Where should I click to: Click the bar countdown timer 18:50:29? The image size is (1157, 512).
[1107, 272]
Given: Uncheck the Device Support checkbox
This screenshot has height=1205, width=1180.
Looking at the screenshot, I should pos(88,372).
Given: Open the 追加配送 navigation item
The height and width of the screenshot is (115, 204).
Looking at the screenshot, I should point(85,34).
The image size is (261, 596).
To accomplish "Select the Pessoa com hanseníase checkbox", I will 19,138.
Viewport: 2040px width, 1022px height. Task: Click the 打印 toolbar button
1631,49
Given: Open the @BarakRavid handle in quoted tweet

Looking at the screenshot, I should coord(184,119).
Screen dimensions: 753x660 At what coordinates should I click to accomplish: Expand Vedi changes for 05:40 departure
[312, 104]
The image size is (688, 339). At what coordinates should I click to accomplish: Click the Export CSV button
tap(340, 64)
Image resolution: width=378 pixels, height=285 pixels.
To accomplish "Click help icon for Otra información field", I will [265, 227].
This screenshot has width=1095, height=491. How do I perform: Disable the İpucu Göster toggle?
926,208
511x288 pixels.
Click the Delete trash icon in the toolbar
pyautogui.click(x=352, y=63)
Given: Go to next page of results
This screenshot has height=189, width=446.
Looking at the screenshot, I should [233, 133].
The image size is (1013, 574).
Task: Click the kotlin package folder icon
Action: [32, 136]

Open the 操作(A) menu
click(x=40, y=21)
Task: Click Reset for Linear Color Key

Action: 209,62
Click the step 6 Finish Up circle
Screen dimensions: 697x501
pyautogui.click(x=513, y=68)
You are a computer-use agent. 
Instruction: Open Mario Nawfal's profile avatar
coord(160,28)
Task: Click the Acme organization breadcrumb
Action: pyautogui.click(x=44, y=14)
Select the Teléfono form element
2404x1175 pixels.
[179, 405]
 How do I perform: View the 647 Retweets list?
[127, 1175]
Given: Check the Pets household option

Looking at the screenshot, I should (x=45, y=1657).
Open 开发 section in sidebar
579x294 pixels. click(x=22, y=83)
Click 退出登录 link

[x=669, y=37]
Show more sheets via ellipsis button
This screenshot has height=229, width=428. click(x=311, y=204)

> _Problem description_
Reproduce every one of the rows above verbatim, line by line, without changing anything.

> _Exercise solution_
Where should I click to: Click the bar countdown timer 18:50:29? The image size is (1157, 512).
[1107, 272]
Given: Uncheck the Device Support checkbox
This screenshot has height=1205, width=1180.
Looking at the screenshot, I should pos(88,372).
Given: Open the 追加配送 navigation item
The height and width of the screenshot is (115, 204).
Looking at the screenshot, I should point(85,34).
The image size is (261, 596).
To accomplish "Select the Pessoa com hanseníase checkbox", I will 19,138.
Viewport: 2040px width, 1022px height. Task: Click the 打印 toolbar button
1631,49
Given: Open the @BarakRavid handle in quoted tweet

Looking at the screenshot, I should coord(184,119).
Screen dimensions: 753x660 At what coordinates should I click to accomplish: Expand Vedi changes for 05:40 departure
[312, 104]
The image size is (688, 339). At what coordinates should I click to accomplish: Click the Export CSV button
tap(340, 64)
Image resolution: width=378 pixels, height=285 pixels.
To accomplish "Click help icon for Otra información field", I will [265, 227].
This screenshot has width=1095, height=491. How do I perform: Disable the İpucu Göster toggle?
926,208
511x288 pixels.
Click the Delete trash icon in the toolbar
pyautogui.click(x=352, y=63)
Given: Go to next page of results
This screenshot has height=189, width=446.
Looking at the screenshot, I should [233, 133].
The image size is (1013, 574).
Task: Click the kotlin package folder icon
Action: [32, 136]

Open the 操作(A) menu
click(x=40, y=21)
Task: Click Reset for Linear Color Key

Action: 209,62
Click the step 6 Finish Up circle
Screen dimensions: 697x501
pyautogui.click(x=513, y=68)
You are a computer-use agent. 
Instruction: Open Mario Nawfal's profile avatar
coord(160,28)
Task: Click the Acme organization breadcrumb
Action: pyautogui.click(x=44, y=14)
Select the Teléfono form element
2404x1175 pixels.
[179, 405]
 How do I perform: View the 647 Retweets list?
[127, 1175]
Given: Check the Pets household option

Looking at the screenshot, I should (x=45, y=1657).
Open 开发 section in sidebar
579x294 pixels. click(x=22, y=83)
Click 退出登录 link

[x=669, y=37]
Show more sheets via ellipsis button
This screenshot has height=229, width=428. click(x=311, y=204)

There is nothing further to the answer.